Après Control, un bio-pic d’Ian Curtis, Anton Corbijn réalise l’adaptation du roman de Martin Booth : A Very Private Gentleman. Au lecteur à qui la bande-annonce laisserait penser qu’on allait assister à un film d’action classique et efficace, on se doit de délivrer un démenti : le résultat est un film terne, plat et sans conviction, dans lequel George Clooney peine à convaincre.
Le film commence de manière assez dynamique : en Suède, Jack, trahi par son amie qu’il n’hésite pas à tuer, se fait tirer dessus. Il décide donc de se cacher dans un endroit sûr, aidé par Pavel (Johan Leysen), son chef. Ensuite, l’intrigue est simple : caché au fin fond de l’Italie, dans les Abruzzes, Jack (ou Edward, car il utilise plusieurs noms), un tueur à gages, tombe amoureux d’une Italienne et décide de laisser tomber son boulot pour elle. Évidemment, ce ne sera pas si facile, on s’en doute. George Clooney joue le rôle de ce tueur à gages, proche de la retraite. La caméra tourne autour de lui et ne s’intéresse qu’à lui, mais son jeu reste peu convaincant, bien loin de ses rôles précédents qui laissaient espérer une justesse de ton et une certaine conviction. Ici, rien de tout cela, Clooney est fade et prévisible, contrairement aux seconds rôles, un peu mieux réussis, comme Violante Placido dans le rôle de Clara, la prostituée.
Le rythme du film est lent : non pas une lenteur contemplative qui nous permettrait de rentrer davantage dans l’intériorité du personnage, mais une lenteur qui ressemble davantage à une épreuve pour le spectateur. Les rares courses poursuites du film sont assez courtes et peu spectaculaires. Il ne s’agit donc pas d’un film d’action. L’histoire d’amour est d’une terrible banalité, sans véritable intérêt, si ce n’est le prétexte de l’intrigue. Quant à ce tueur à gages, « l’Américain » incarné par George Clooney, que le réalisateur filme littéralement sous tous les angles, il ne convainc pas, malgré ses deux séances d’abdos et de tractions, et son habileté à construire une arme. Le charme mystérieux de Clooney est caricatural : Anton Corbijn esquisse les traits d’un personnage introverti, sans approfondir ni chercher sa complexité et laisse, en fin de compte, un personnage d’une vacuité consternante.
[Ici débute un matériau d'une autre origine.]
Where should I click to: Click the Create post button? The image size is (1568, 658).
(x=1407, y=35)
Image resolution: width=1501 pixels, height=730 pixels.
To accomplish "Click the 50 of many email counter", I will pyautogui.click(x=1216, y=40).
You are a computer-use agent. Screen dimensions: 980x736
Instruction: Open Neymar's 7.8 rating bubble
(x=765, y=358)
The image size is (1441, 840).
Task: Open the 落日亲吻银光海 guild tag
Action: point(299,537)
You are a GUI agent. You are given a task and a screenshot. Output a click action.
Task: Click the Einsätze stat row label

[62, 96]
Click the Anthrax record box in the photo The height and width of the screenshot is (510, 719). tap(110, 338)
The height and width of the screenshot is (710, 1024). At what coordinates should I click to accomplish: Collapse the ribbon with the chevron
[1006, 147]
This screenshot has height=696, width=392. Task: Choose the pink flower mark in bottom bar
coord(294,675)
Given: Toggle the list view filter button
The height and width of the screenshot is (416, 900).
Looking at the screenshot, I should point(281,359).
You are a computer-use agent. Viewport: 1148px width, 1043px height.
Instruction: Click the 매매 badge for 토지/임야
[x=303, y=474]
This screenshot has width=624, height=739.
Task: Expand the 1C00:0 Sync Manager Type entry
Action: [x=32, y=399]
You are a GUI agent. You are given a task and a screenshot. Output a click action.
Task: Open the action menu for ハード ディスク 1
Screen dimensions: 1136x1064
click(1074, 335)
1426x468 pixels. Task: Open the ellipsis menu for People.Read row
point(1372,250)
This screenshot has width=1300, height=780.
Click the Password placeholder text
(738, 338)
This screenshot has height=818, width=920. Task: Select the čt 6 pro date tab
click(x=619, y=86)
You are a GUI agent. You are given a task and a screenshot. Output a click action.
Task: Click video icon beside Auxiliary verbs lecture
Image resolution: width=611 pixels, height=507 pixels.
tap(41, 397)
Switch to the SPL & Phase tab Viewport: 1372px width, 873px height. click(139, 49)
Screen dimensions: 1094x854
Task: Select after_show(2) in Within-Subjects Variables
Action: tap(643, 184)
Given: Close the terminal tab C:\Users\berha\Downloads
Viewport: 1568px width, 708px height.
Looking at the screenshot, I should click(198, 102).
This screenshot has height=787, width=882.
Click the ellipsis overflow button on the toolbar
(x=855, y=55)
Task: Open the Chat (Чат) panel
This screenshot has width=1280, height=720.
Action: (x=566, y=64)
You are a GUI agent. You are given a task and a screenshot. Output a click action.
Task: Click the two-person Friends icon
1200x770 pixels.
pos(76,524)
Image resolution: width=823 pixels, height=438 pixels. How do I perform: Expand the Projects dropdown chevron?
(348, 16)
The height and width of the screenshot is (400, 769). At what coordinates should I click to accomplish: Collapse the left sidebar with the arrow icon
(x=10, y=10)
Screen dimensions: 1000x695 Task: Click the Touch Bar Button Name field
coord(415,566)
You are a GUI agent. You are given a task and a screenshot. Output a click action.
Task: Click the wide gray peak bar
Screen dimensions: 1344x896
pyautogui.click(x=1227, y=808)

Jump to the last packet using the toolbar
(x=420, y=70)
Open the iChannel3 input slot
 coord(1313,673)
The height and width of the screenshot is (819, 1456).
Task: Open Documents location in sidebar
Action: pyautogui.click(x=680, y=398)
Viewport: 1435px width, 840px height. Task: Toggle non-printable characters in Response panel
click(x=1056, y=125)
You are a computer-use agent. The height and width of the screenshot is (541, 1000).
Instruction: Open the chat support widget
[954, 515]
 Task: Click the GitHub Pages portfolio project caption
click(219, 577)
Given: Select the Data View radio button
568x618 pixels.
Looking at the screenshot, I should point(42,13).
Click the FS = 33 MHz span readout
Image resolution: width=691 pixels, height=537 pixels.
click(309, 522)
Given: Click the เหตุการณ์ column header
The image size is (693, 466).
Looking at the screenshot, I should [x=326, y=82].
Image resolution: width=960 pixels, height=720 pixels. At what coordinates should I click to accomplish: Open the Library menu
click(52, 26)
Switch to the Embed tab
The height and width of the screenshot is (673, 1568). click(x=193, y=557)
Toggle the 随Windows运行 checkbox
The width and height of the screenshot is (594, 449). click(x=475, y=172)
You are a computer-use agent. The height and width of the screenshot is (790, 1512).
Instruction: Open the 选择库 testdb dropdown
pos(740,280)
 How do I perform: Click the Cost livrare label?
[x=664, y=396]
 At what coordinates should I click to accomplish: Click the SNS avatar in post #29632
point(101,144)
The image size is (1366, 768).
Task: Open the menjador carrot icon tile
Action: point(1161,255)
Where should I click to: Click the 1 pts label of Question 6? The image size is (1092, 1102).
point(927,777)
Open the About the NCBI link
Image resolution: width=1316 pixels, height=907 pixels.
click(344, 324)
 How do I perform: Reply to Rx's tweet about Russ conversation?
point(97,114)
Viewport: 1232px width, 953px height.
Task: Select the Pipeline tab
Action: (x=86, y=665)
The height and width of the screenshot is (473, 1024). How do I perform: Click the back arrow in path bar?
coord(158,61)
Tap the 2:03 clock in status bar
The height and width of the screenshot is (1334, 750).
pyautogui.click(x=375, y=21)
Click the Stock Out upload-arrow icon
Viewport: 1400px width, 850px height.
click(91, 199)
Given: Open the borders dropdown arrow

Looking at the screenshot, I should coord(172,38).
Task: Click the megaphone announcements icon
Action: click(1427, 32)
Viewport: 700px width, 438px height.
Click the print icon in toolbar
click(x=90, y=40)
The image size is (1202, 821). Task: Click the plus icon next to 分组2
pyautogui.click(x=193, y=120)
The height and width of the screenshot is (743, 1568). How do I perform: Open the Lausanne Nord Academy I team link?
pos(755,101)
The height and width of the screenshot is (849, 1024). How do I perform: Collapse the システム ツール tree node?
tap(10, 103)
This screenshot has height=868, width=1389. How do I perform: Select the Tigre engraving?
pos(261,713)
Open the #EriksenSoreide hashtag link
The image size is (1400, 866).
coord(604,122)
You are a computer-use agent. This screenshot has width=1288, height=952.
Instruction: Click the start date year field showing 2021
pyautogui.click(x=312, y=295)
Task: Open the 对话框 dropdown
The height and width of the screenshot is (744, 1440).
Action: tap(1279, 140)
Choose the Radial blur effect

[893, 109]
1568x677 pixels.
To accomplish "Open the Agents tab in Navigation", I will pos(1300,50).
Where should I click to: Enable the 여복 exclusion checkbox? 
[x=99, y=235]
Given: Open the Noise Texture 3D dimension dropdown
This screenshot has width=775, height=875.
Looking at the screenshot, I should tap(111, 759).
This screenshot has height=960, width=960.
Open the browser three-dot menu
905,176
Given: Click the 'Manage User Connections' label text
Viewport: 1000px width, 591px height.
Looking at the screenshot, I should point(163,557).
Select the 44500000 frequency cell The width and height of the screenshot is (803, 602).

Pour essayer de donner un peu de profondeur à son film, le réalisateur y saupoudre un peu de réflexions sur le péché et le pardon, la foi et Dieu à travers la présence d’un prêtre, Père Benedetto (joué par Paolo Bonacelli). Les discussions entre Jack et le prêtre, aussi peu subtiles que crédibles, ne parviennent pas à dissimuler le côté superficiel du film. L’intention d’Anton Corbijn de ne pas en mettre plein la vue au spectateur est louable, mais encore eût-il fallu proposer autre chose. Or, le réalisateur peine à trouver un équilibre entre l’histoire de Jack, l’environnement local des Abruzzes et la jeune prostituée dont il tombe amoureux. Aucune de ces trois dimensions n’est approfondie, comme si Corbijn n’avait pas réussi à faire son choix : il traite ainsi avec superficialité une histoire qui aurait pu donner lieu à une plus grande richesse. C’est finalement un film qui se cherche lui-même, du début à la fin, et qui, en voulant jouer sur les clichés, s’y enfonce inéluctablement, jusqu’à la scène finale qui relève de la parodie.